We are thrilled to announce that in June 2025 Maestro Mark Shapiro will be conducting our recording of Concerto Grosso Laïko. This collaboration marks a new and ambitious expansion of the repertoire of the Pano Hora Ensemble to include works that call for a larger number of players.
Maestro Shapiro is a world-renowned conductor of orchestras, opera, and choruses known for the breadth and diversity of his repertoire and his interest in promoting new works. He has won six ASCAP Awards leading three different ensembles. The New York Times has called him “an insightful conductor who draws subtle and dynamic playing from his musicians.”
Shapiro leads multiple ensembles in New York and teaches conducting at the Julliard School. On April 26, he will be conducting the Cecilia Chorus and Orchestra of New York in the New York premiere of The World Called, by Adolphus Hailstork, based on poetry by former U.S. Poet Laureate, Rita Dove. That evening they will also be performing the German Requiem of Johannes Brahms. The concert is dedicated to the memory of Heather Heyer, whose life was ended in Charlottesville in 2017 when she was 32. Heyer’s mother, Susan Bro, and poet, Rita Dove, will address the audience. Maestro Shapiro and the Cecilia Chorus and Orchestra recently released a recording of Daron Hagen’s Everyone, Everywhere, a cantata commemorating the 75th anniversary of the Universal Declaration of Human Rights.

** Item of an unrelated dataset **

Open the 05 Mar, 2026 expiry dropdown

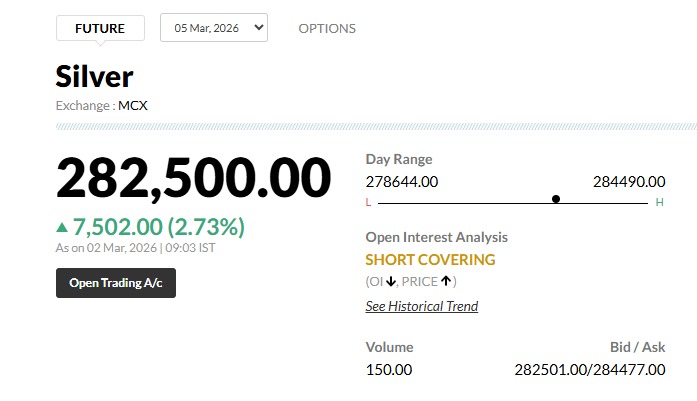point(214,28)
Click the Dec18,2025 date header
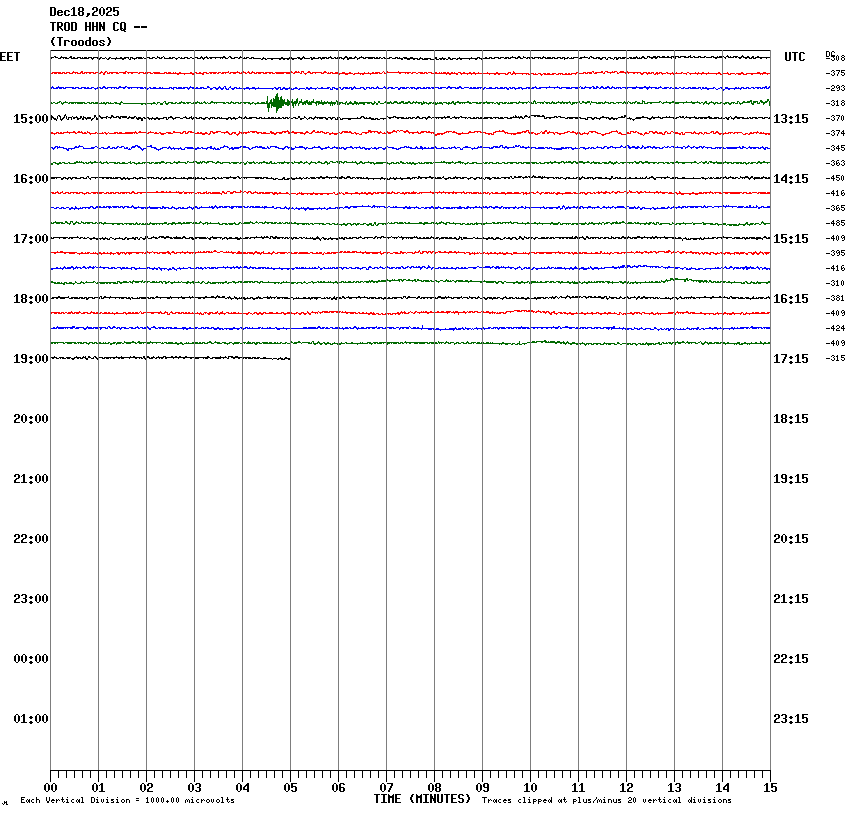 tap(84, 12)
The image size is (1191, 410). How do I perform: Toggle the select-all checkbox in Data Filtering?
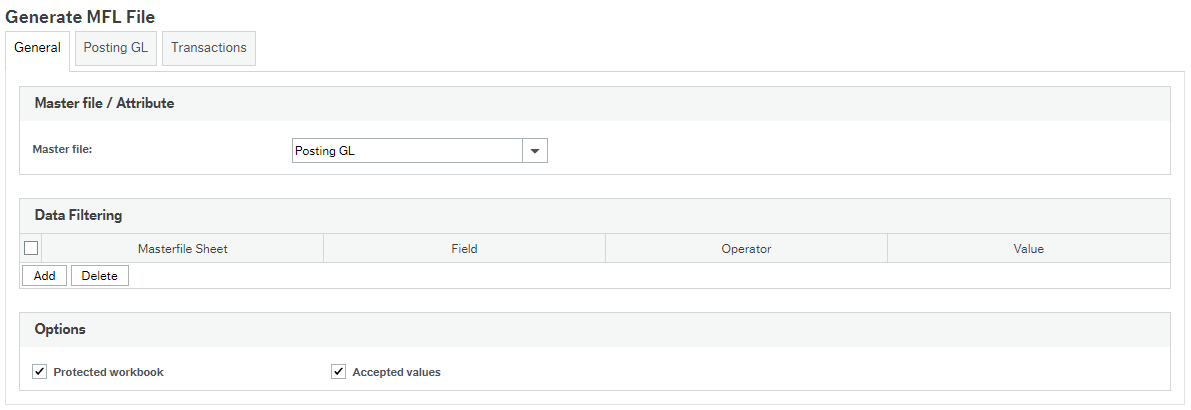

Although Concerto Grosso Laïko is our first collaboration with Maestro Shapiro, not surprisingly he has already crossed paths with many of us before, which we hope may be a sign of more collaborations to come. Our flautist and Co-Director of Artistic Planning, Ginevra Petrucci, has played frequently under his baton. The great Armenian-American oud player and composer, Ara Dinkjian, who is featured on three Pano Hora Ensemble albums (Songs from the Lost and Found, Evlogía and Phrygian Gold) performed last year in the sensational premiere of Dear Mountains (by Karen Ouzounian and Lembit Beecher), which Shapiro commissioned and conducted. That piece, like much of our repertoire, illustrates how Near-Eastern and Middle-Eastern musical ideas and instruments can find a welcoming home in the Western concert hall.